北海道・音更町に拠点を構えるFant(ファント)は、ハンター界隈に根付く古い体質のアップデートと、スムーズなジビエ肉の流通を目指すスタートアップだ。

「依頼主からのクエストをクリアしてハンターが報酬を得る。そんなモンスターハンターのような世界を生み出したいんです」

代表の高野沙月は、ファントの目指す姿をそう表現する。ビジョンが意味するものとは何か。

高野がファントを設立したのは2019年。東京でデザイナーとして働いていた頃に食べたジビエ料理のおいしさに感動した。ジビエを多くの人に届けたいとの思いから、自らハンターになることを志し、生まれ故郷である北海道にUターンすることを決意。

しかし活動を始めると、狩猟産業に根強く残るレガシーな体質を目の当たりにする。

「技術継承や狩場など情報共有は、狩猟者の集まる猟友会や、個々人の徒弟など、アナログな人間関係のなかで共有されていました。年配ハンターは優れた技術を持っていますが、どう共有すべきか分からない、あるいは相性の良い新参ハンターにだけ教えるケースが少なくありません。そこで、ハンターたちが誰でも情報を自由に共有でき、いつでもアクセスできる『Fant』というプラットフォームを立ち上げました」

ジビエ肉の流通も変える
■ハンターと飲食店を結ぶ

現在、Fantには約400人のハンターが登録をしており、活動記録や狩場情報、猟銃や罠など狩猟方法についてのコミュニケーションが行われている。

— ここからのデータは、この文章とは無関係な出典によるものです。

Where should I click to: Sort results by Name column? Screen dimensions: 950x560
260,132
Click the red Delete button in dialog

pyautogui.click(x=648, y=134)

サービスの最大の特徴は、飲食店がジビエ肉を発注できることだ。現在、オーダーをやり取りするMVP(顧客に価値を提供できる最小限の機能だけを実装した製品)が、fantとは別で稼働している。

飲食店が必要な食材の仕入れ希望時期や予算を提示すると、対象となる動物の狩りを専門とするハンターに通知が届き、要望に沿って狩猟をするというサービスで、来年からFantに統合される計画である。

まさにモンスターハンターの“クエスト”を連想させる機能だ。

「飲食店のFant参加が増えることで、ジビエの流通体系を刷新できると考えています」と期待を込める。

高野は流通の課題解消にも挑む。

日本の法律では、ハンターがジビエ肉を飲食店に直接的に販売することは禁止されており、近隣の食肉加工施設に運び込み、買い取ってもらう必要がある。そのうえ、厚生労働省が定めたガイドラインで狩猟から施設に届けるまでのタイムリミットはわずか2時間と定められており、廃棄されるケースも多い。

全国には約660の食肉処理施設があるが、その多くは1、2名で運営する小規模事業者だ。食肉解体などの処理だけでなく、在庫管理や営業、受注、代金回収などに多くの雑務に追われている。

「ハンターはこれらの制限によって、近隣の食肉施設に持っていく以外にマネタイズの方法がありません。持ち運ぶ時間も施設側が処理できる数も限られているため、処理にかかるコストの比較検討も難しい。施設の提示額に従わざるをえず、高くついてしまいます。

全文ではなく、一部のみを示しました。